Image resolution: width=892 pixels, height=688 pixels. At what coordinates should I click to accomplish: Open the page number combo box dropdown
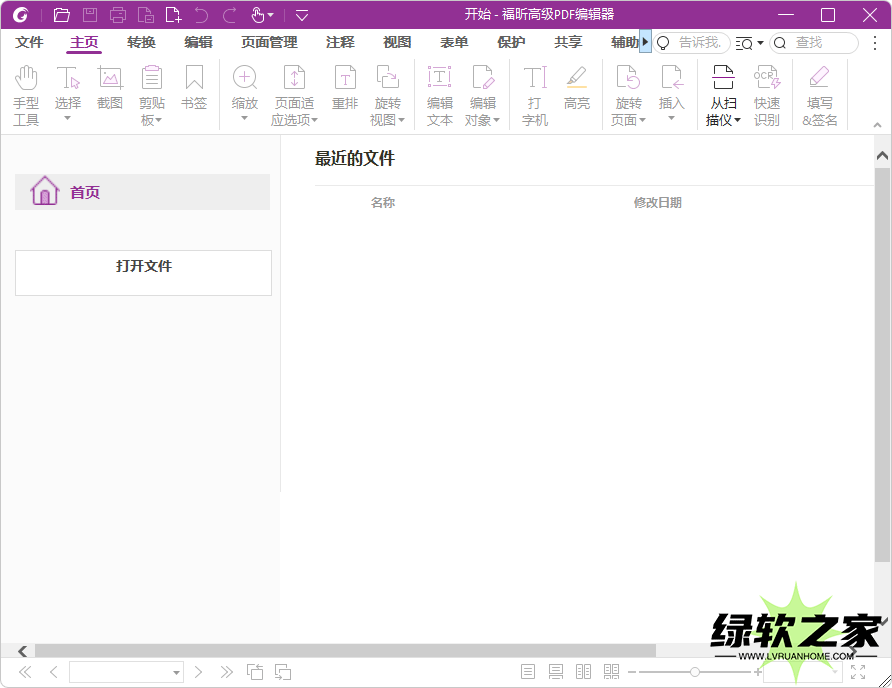[x=177, y=673]
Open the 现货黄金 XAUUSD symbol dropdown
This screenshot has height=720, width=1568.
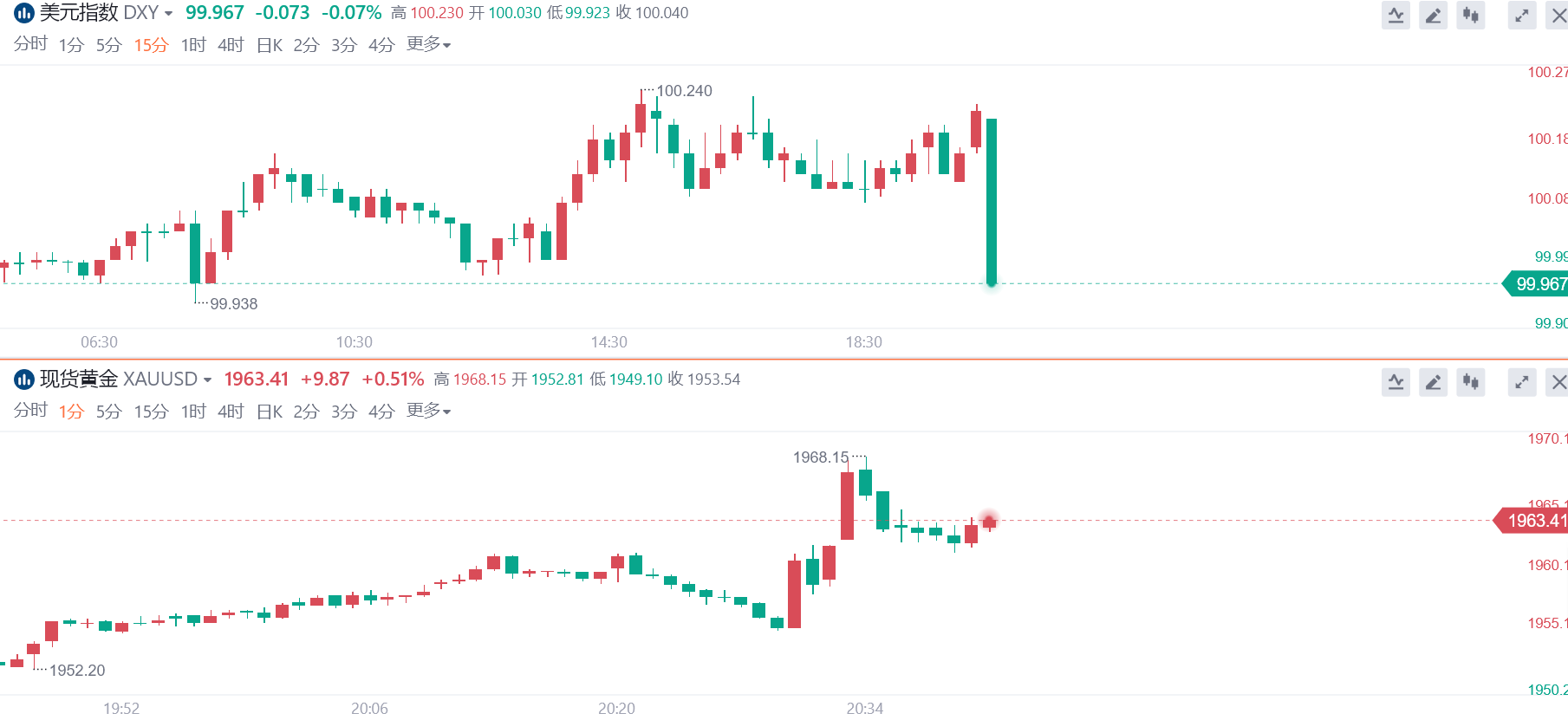click(207, 380)
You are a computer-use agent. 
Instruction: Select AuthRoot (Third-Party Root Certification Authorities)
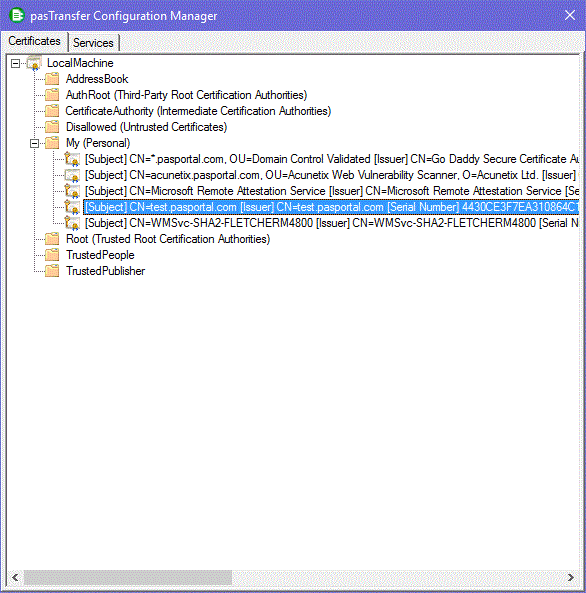187,95
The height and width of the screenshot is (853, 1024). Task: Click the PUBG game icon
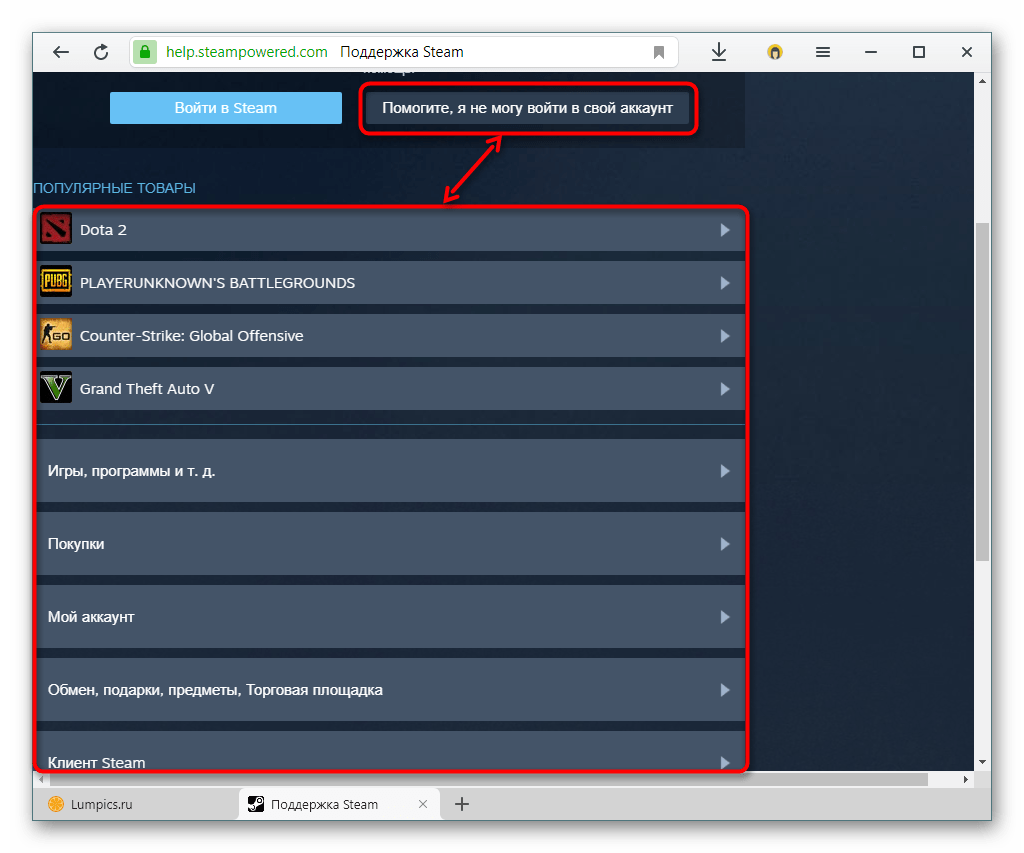(x=56, y=283)
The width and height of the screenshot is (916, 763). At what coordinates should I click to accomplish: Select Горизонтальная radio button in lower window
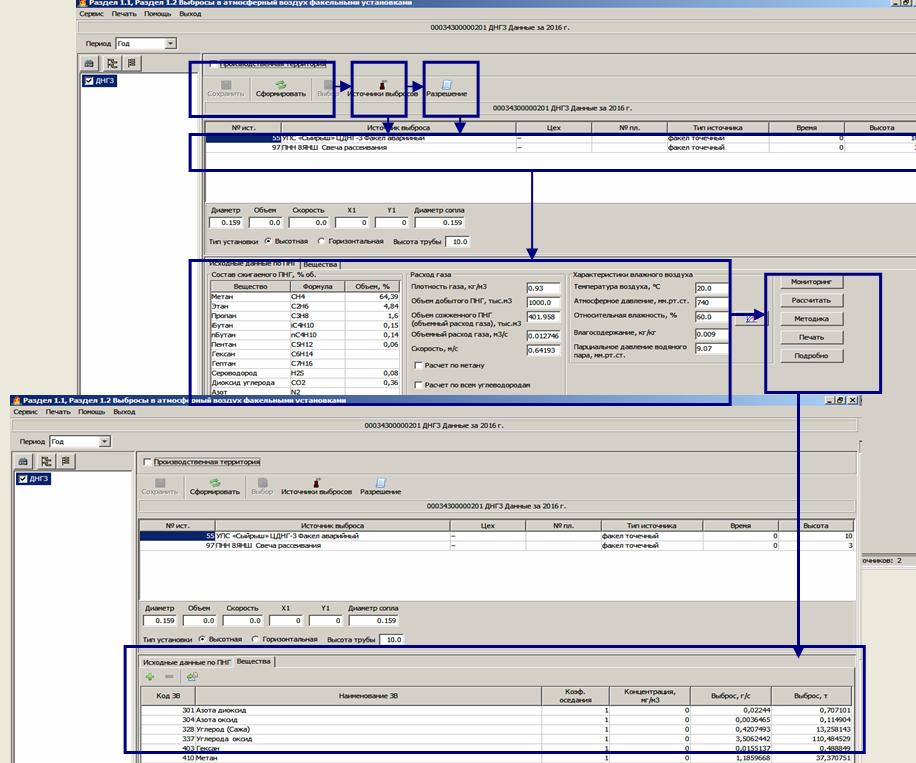tap(256, 639)
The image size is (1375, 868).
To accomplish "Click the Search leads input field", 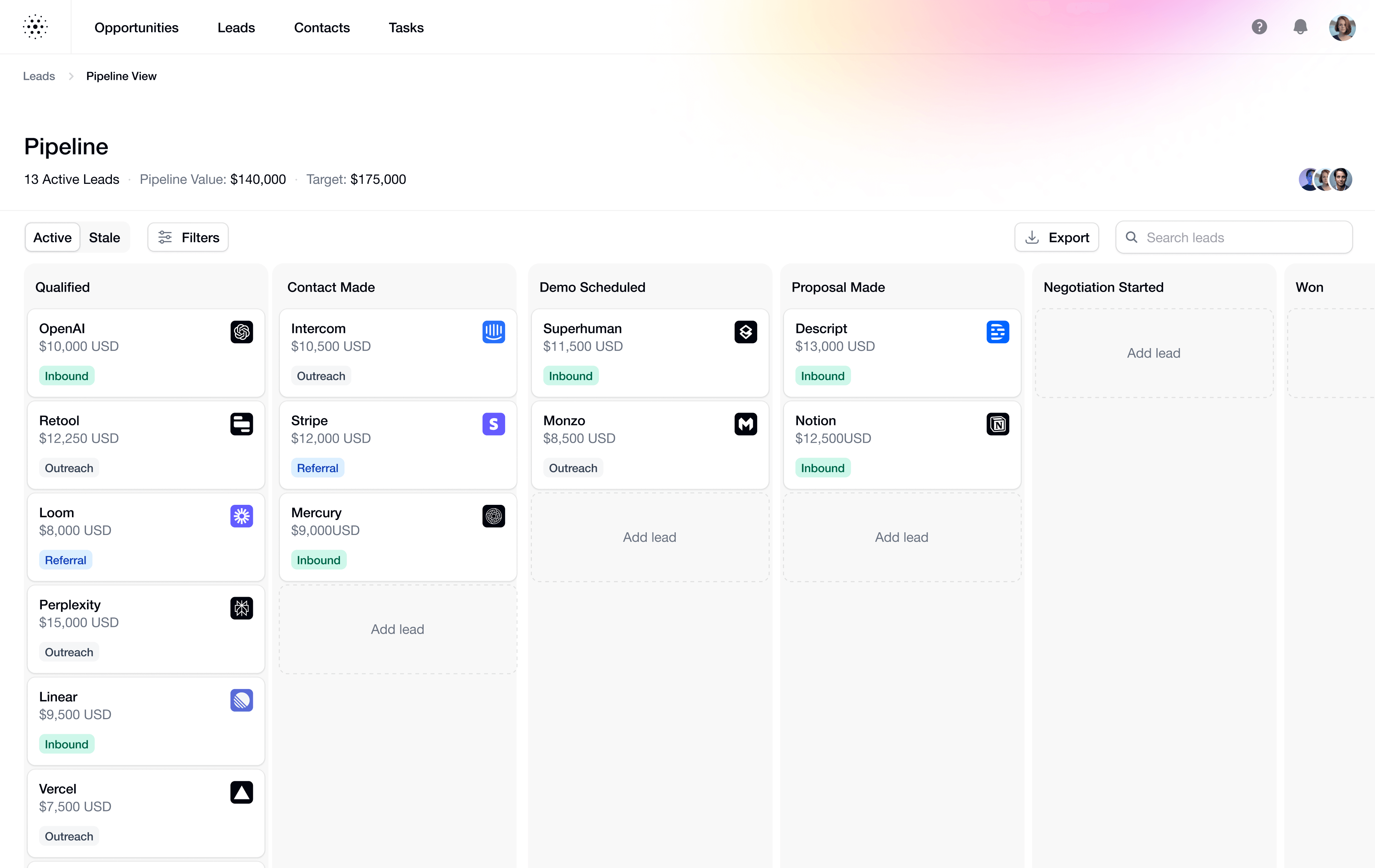I will [1233, 237].
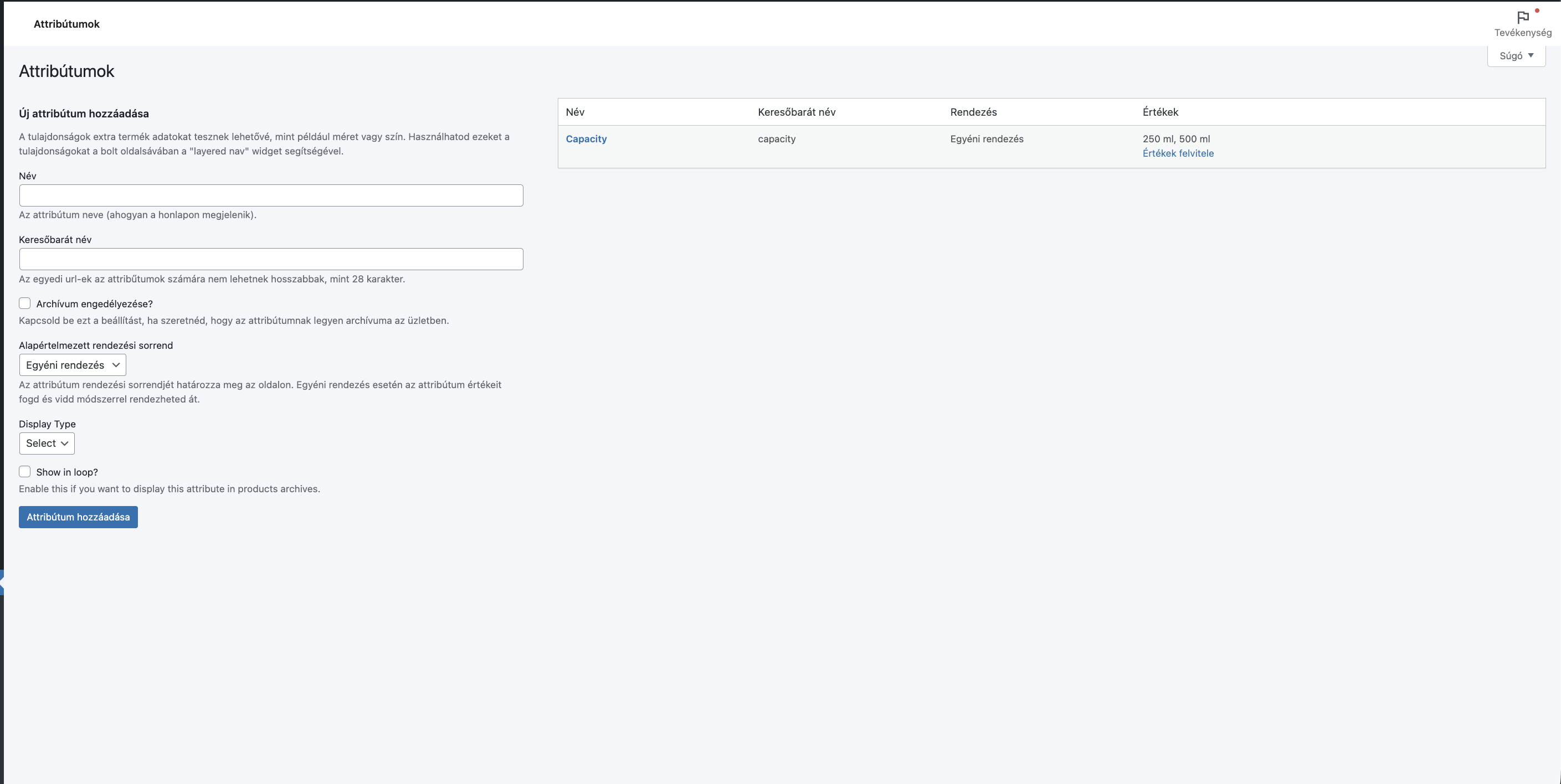Screen dimensions: 1561x784
Task: Tick the Show in loop checkbox
Action: point(25,472)
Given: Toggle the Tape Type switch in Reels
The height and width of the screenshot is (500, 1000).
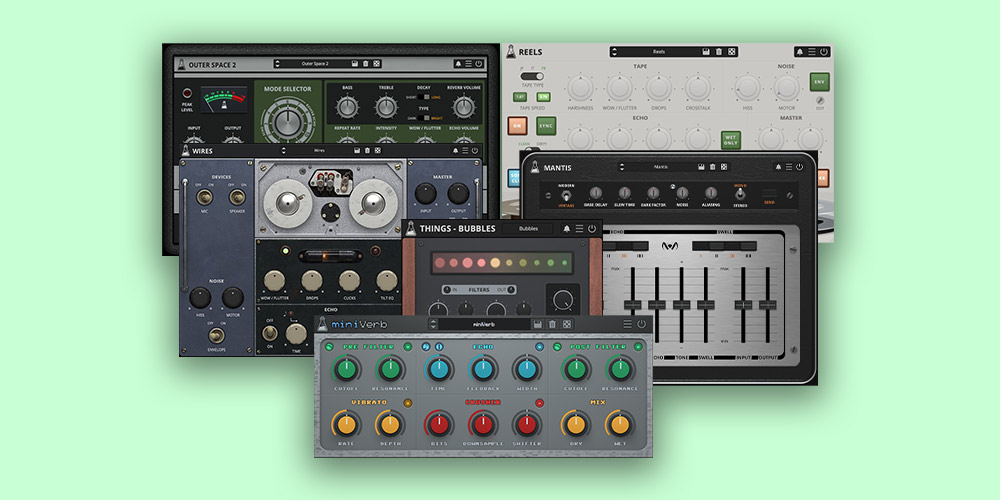Looking at the screenshot, I should pyautogui.click(x=532, y=75).
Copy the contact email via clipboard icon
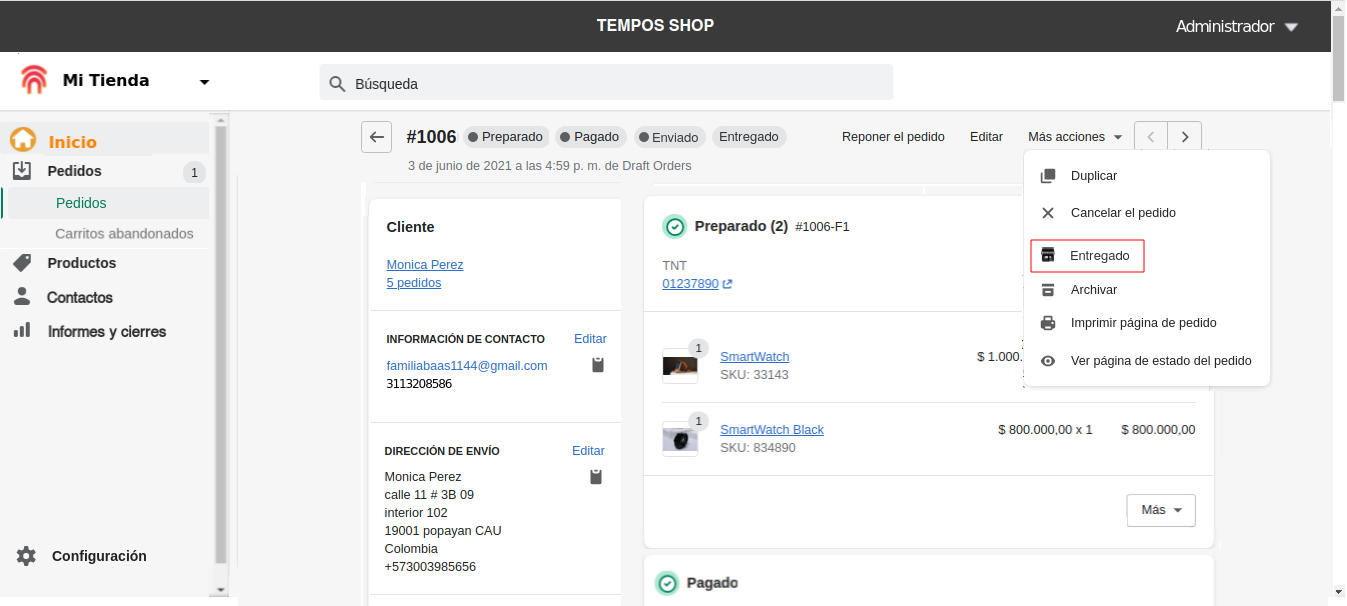This screenshot has width=1347, height=606. tap(598, 365)
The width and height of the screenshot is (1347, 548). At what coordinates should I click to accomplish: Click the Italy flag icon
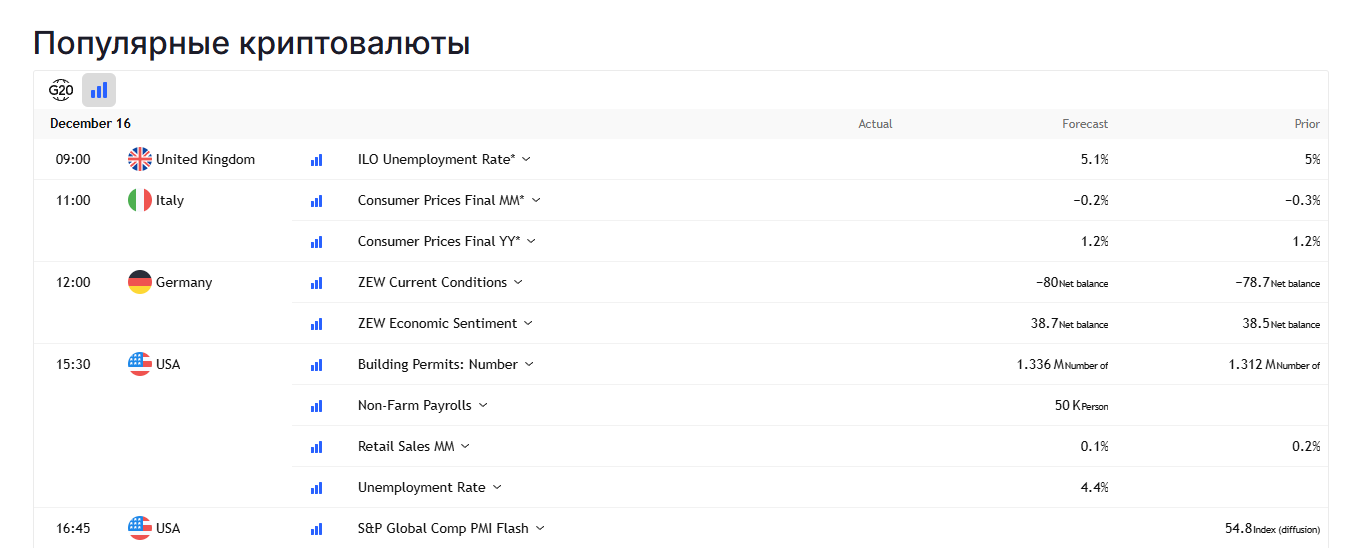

#### [WHAT NEEDS TO BE DONE]
Extract every line of the records that contains the word "icon", treating uppercase and lowercase letters as different.

#### [THE RESPONSE]
The height and width of the screenshot is (853, 1024). Task: Click the PUBG game icon
Copy the contact email via clipboard icon
The width and height of the screenshot is (1347, 548). At what coordinates should I click to accomplish: Click the Italy flag icon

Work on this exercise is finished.